- **EXERCISE OBJECTIVE**: Every line from the one containing "Given: Zoom in" to the final line of the material below must be reproduced exactly; leave out all other lines.

+ + + + + + +

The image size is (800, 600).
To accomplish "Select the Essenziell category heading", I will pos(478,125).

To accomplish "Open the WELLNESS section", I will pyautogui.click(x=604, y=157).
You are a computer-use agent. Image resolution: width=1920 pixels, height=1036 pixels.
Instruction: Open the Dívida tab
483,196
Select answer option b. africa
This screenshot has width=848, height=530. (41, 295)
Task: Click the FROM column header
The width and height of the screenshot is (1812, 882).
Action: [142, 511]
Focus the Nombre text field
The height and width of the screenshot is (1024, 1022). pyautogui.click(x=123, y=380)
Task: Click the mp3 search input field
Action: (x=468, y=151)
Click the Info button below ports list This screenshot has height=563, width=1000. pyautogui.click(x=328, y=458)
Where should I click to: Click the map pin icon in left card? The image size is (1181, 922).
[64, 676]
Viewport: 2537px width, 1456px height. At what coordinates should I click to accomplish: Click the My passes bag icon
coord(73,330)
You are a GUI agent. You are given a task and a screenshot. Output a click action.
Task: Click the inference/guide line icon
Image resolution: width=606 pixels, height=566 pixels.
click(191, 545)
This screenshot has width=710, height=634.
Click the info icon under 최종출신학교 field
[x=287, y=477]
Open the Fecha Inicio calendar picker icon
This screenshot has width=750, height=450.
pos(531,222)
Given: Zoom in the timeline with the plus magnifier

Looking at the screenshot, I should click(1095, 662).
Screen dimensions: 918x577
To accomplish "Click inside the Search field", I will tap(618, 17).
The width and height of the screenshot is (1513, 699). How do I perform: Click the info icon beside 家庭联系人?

+ + + + + + +

- **ANSWER SPACE**:
Given: Zoom in the timeline with the plus magnifier

Looking at the screenshot, I should click(1095, 662).
Screen dimensions: 918x577
To accomplish "Click inside the Search field", I will tap(618, 17).
The width and height of the screenshot is (1513, 699). How do I perform: Click the info icon beside 家庭联系人?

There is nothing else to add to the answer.